Решение этих вопросов в любом случае остается прерогативой самого больного. Если он, как столь многие несхожие личности, открывает нам свою борьбу за смысл собственного существования, а нас просит в ответ подсказать ему смысл жизни, мы должны в первую очередь донести до него, что он в конечном итоге является не вопрошающим, а испрашиваемым; что бытийная прасущность ответственности скорее предполагает, что он должен перестать все время спрашивать о смысле жизни, а должен ощутить себя самого в качестве ответчика, как человека, перед которым постоянно ставит вопросы его же жизнь, в качестве существа, постоянно вынужденного решать массу задач. Ведь психология учит, что лишение смысла в высшей степени своего проявления является толкованием. Именно мы, психотерапевты, должны раскрыть перед каждым больным присущую ему способность исключать смысл из собственной жизни при всей ее уникальности и неповторимости. Мы же должны привить ему способность к самостоятельному нахождению смысла.
Все то, что мы обсудили выше, составляет, так сказать, общую часть нашего экзистенциального анализа, которую теперь необходимо дополнить специальной частью. Под этой частью мы понимаем ту технику, которая позволяет справиться с многообразнейшими отговорками больного, и ту диалектику, при помощи которой удается как устранить протест человека против мнимых тягот ответственности, так и прекратить его бегство от собственной свободы. В любом случае нам в определенных обстоятельствах будет необходимо донести до простого человека понимание ответственности как одной из основополагающих составляющих человеческого бытия-в-мире, сделать это на максимально конкретизированных обыденных примерах. Здесь мы можем оказаться и в таких ситуациях, когда не следует стесняться прибегать к подходящим аллегориям. Здесь и далее мы безусловно имеем продукт личного опыта, формирующийся в ходе мировоззренческих дискуссий с больным, но нас в данном случае, разумеется, интересует далеко не только оценка практической составляющей, но и, конечно же, характер фрагментарного и субъективного, равно как и все проявления личностного опыта.
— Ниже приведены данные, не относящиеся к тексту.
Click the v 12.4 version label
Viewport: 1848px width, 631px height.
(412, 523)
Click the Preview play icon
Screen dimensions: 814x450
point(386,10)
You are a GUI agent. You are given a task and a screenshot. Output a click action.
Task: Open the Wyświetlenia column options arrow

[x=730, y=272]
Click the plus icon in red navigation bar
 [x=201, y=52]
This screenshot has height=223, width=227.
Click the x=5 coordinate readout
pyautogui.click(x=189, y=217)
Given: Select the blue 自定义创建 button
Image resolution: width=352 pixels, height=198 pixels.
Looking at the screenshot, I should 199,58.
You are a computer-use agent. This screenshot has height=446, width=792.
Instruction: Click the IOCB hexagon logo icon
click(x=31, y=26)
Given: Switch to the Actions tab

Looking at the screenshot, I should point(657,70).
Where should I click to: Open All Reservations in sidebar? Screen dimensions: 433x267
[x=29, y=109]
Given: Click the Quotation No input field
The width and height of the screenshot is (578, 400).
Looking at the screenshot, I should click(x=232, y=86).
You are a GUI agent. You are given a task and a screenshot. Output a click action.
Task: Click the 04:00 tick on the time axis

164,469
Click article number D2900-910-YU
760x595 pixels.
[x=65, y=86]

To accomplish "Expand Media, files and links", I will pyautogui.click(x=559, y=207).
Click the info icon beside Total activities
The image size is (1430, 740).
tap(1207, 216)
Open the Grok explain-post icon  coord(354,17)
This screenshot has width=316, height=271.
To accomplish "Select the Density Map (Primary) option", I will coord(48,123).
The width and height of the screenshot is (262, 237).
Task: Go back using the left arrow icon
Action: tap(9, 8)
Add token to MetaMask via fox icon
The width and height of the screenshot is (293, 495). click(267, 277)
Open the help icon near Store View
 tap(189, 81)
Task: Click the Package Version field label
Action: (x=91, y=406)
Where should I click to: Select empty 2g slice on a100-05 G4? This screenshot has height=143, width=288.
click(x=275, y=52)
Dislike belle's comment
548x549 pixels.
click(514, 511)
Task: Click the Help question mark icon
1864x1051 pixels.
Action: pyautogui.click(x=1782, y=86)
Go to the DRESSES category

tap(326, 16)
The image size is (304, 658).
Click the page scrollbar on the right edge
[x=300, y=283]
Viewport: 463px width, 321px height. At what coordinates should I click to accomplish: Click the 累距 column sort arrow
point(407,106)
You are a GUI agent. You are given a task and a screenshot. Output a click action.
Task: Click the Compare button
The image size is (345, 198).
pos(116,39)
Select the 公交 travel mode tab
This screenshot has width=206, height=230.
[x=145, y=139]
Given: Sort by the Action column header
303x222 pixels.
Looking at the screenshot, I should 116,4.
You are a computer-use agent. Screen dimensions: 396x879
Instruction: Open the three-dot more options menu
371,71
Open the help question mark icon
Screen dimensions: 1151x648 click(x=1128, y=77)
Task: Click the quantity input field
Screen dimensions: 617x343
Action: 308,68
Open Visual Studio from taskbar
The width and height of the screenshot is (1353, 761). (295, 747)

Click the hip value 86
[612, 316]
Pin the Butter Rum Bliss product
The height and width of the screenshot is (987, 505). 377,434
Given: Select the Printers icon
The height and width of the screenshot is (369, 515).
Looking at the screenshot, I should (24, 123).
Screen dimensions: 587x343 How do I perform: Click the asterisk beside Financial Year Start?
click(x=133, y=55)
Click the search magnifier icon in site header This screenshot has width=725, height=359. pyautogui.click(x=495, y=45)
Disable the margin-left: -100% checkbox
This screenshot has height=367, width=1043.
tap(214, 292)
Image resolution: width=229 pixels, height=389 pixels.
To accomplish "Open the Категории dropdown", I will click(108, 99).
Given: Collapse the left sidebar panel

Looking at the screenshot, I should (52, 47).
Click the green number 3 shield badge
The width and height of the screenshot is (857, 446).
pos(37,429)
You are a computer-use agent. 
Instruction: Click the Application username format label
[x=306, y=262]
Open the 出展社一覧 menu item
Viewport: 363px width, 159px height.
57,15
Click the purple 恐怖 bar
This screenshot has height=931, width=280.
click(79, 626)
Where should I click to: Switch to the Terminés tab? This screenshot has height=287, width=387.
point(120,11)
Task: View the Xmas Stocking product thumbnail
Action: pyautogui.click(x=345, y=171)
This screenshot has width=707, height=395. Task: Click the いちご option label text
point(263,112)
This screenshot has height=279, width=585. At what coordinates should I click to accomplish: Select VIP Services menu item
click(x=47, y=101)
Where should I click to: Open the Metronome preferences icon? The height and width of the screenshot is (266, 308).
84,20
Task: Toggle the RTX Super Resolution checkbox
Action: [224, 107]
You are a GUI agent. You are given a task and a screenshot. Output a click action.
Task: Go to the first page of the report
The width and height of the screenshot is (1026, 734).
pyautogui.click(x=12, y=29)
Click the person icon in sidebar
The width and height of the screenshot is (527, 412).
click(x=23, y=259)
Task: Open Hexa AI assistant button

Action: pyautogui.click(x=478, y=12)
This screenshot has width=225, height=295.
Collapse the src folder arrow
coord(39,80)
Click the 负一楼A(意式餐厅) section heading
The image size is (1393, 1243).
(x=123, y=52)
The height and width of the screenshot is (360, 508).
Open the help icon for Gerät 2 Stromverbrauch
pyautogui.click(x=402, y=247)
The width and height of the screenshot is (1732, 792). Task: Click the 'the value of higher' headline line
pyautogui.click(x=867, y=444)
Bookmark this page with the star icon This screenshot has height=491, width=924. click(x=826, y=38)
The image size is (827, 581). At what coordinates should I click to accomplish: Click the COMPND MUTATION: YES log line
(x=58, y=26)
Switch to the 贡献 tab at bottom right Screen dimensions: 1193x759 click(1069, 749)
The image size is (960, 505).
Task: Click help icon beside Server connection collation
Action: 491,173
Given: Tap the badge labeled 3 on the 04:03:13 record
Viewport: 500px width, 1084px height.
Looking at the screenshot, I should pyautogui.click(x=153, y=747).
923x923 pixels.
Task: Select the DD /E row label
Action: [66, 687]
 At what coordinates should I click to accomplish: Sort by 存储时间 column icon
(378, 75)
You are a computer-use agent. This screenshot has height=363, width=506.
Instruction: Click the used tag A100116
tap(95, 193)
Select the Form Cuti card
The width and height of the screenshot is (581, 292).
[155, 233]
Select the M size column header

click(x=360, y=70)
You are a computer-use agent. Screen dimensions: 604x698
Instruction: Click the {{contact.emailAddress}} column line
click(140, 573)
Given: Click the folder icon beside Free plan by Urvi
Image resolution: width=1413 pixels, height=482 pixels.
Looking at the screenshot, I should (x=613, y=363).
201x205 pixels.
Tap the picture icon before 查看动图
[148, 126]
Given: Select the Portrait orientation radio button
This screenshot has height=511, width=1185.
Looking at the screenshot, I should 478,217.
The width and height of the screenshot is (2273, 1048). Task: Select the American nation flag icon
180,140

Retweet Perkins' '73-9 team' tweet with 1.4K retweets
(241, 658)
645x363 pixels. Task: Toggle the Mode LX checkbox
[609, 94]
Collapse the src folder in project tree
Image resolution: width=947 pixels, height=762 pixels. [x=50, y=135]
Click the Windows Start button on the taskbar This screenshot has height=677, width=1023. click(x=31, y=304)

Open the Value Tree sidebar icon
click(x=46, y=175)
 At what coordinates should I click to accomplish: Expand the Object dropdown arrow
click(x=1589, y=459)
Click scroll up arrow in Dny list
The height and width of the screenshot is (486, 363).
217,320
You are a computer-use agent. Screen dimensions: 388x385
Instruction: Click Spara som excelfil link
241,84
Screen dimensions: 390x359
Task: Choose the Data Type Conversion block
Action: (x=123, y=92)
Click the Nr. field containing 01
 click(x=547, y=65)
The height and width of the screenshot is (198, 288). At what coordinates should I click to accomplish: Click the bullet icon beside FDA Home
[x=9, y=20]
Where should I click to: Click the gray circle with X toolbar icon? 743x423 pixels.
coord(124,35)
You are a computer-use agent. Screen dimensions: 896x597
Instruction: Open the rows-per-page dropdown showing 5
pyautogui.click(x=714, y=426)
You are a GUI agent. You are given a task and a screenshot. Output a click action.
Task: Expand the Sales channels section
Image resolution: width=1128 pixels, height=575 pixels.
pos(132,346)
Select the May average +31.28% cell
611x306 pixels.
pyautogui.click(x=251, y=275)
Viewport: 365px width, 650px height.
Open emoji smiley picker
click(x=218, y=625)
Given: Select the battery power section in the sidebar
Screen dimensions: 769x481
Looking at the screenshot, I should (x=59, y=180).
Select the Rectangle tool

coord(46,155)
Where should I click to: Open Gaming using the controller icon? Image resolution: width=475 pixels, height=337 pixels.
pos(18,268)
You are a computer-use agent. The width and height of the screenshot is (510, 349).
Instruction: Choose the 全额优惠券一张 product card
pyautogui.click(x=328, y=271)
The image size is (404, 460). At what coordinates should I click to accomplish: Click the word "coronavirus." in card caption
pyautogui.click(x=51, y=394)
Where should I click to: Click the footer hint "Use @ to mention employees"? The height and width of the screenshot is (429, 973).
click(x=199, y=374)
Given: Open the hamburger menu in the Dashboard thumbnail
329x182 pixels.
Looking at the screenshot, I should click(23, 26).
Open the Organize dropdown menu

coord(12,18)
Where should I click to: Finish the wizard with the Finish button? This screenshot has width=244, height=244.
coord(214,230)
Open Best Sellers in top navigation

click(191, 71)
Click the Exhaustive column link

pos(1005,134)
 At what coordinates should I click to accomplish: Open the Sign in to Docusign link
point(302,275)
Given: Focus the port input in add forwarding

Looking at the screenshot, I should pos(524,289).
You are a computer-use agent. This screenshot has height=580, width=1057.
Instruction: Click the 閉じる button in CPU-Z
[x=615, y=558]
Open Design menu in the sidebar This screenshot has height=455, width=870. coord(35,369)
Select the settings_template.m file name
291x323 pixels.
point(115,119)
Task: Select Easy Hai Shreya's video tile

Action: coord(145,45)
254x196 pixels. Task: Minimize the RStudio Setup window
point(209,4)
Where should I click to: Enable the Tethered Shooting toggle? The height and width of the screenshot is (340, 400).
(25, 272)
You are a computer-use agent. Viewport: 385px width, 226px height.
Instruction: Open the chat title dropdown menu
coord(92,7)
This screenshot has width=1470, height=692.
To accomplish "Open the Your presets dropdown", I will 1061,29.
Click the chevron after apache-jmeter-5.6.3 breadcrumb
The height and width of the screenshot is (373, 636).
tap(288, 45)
Чтобы, как было сказано выше, помочь простому человеку понять всю полноту его ответственности на простых обыденных примерах, мы можем указать на то, что он в абсолютном одиночестве имеет дело не только со своей болезнью, но и с открывающимися перед ним многообразными возможностями. Можно сказать, что господину И. И. или госпоже Н. Н. во всей череде вселенских событий предоставляется лишь один шанс. То, как он или она сможет устроить свою жизнь, все, что делает человек, а также чем пренебрегает, является неповторимым и окончательным. Всякий раз человек встречается со своей судьбой в абсолютном одиночестве, но никто не вправе отказать ему в том, что задача реализации собственной судьбы является для него неповторимой и исключительной прерогативой. Из этого осознания неповторимого предназначения каждого отдельного человека автоматически следует осознание ответственности перед этим предназначением, а также чувство определенной миссии. Правда, ничто не может наделить человека такой силой в борьбе с трудностями или, если до этого доходит, в перенесении неизбежного, как именно ощущение уникальности собственного предназначения и абсолютного права на его реализацию.